In this article the authors, Thomas Kaplan and Richard Pear (with Jesse McKinley contributing reporting from Albany) tell us the following:

“House Republican leaders, trying to lock down the votes of wavering upstate New York Republicans, inserted a last-minute special provision in their health care bill that would shift Medicaid costs from New York’s counties to its state government”

(While it is true that Medicaid costs are among the mandated budget items that are an enormous burden on county budgets and while it is equally true that relief plans should be in the works, this Federal move to immediately shift the burden of these costs to the State of New York budget is a totally unplanned move that could perhaps bankrupt the state and is at the very least a political ploy strategically designed to get a very bad health care bill to pass, and at the most is something the states should raise an outcry about. Is it even legal?)

The article goes on to say:
“The move – one of a number of changes designed to gain more votes – would affect New York State only. It could save county governments outside of New York City $2.3 billion a year. But it could shift costs to state taxpayers or deny New York the same total in matching federal aid if the state continues to require those counties to contribute to the cost of Medicaid. Upstate New York Republicans, backed by local government officials, pressed for the measure over the angry opposition of New York’s Democratic governor, Andrew M. Cuomo.”

“The more we learn about the repeal and replacement for the Affordable Care Act, the sicker New York gets,” Mr. Cuomo said in a statement Monday night.”

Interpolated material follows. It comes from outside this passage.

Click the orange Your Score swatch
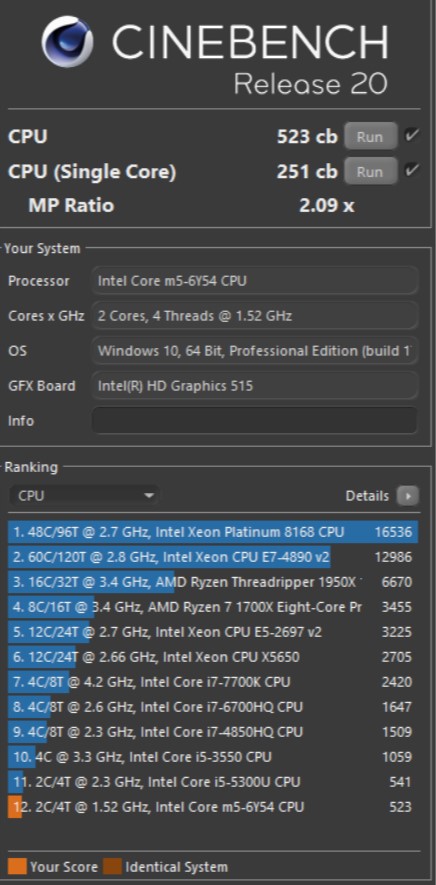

While I can see what this measure does for county budgets I cannot, for the life of me, see what if does for poor people who need health care.

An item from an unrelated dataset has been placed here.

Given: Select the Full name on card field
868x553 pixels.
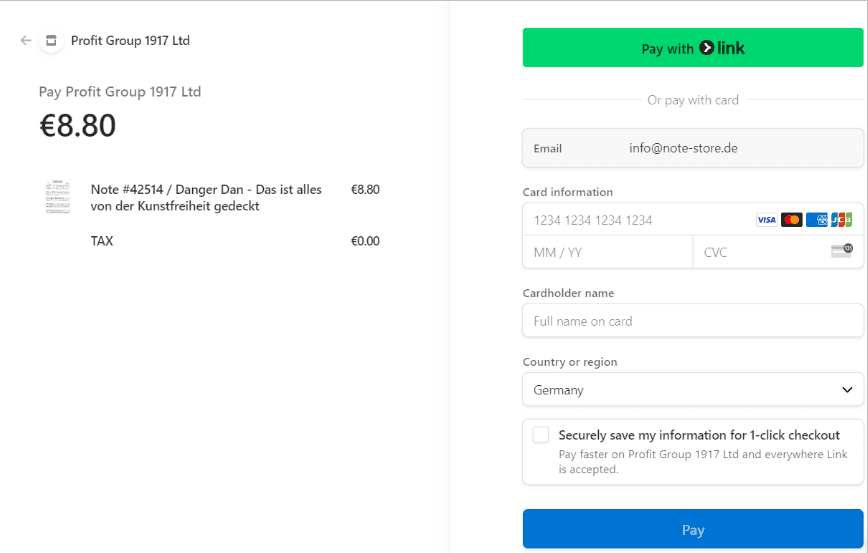Looking at the screenshot, I should pos(692,321).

“The newly released set of changes does not directly provide more generous tax credits for older Americans as many Republicans had been requesting, but it lays the groundwork for the Senate to enhance those tax credits at a later stage in the legislative process.”

“President Trump and House conservatives already agreed to other changes involving Medicaid, including offering states the option of imposing a work requirement for certain able-bodied beneficiaries. They also agreed to let states choose a lump-sum block grant to fund their Medicaid programs instead of a per-capita allotment originally set in the House Bill.”

The Republicans representative who were wavering are now feeling that they can get back on board. But, although you can patch some tires and drive on them, some tires prove unfixable. Putting patches on this bill does not in any way make it a better health care plan. In fact New York’s governor has more to say:

“This cut is so severe that the majority of hospitals, nursing homes and assisted living facilities located in upstate New York and on Long Island would be devastated, Mr. Cuomo said.”

What do I Say to Mr. Katko Now?

I guess this puts the ball back in his court, although I still believe that he has to legislate in ways that serve the majority of his constituents but, in particular, the poorest of his constituents, since we are talking about something that means life or death in many cases. I also know that he will have a county executive to deal with and that this relief from what she calls “unfunded mandates” will put a great big old smile on her face. And who will win? Supposedly I will win because my taxes will go down or there will be more money to spend locally, but I have never minded that some of my tax dollars help people less fortunate than me. I have little extra money to contribute to the many charitable causes that break my heart, but this, since I am used to it, is a relatively painless way to give back for my many blessing.

John Katko, please stick to your guns and vote down this bill which will hurt many of your constituents and perhaps the entire state of New York, which DT would love to humble because of the Governor’s defiant statements. As I said, diabolical.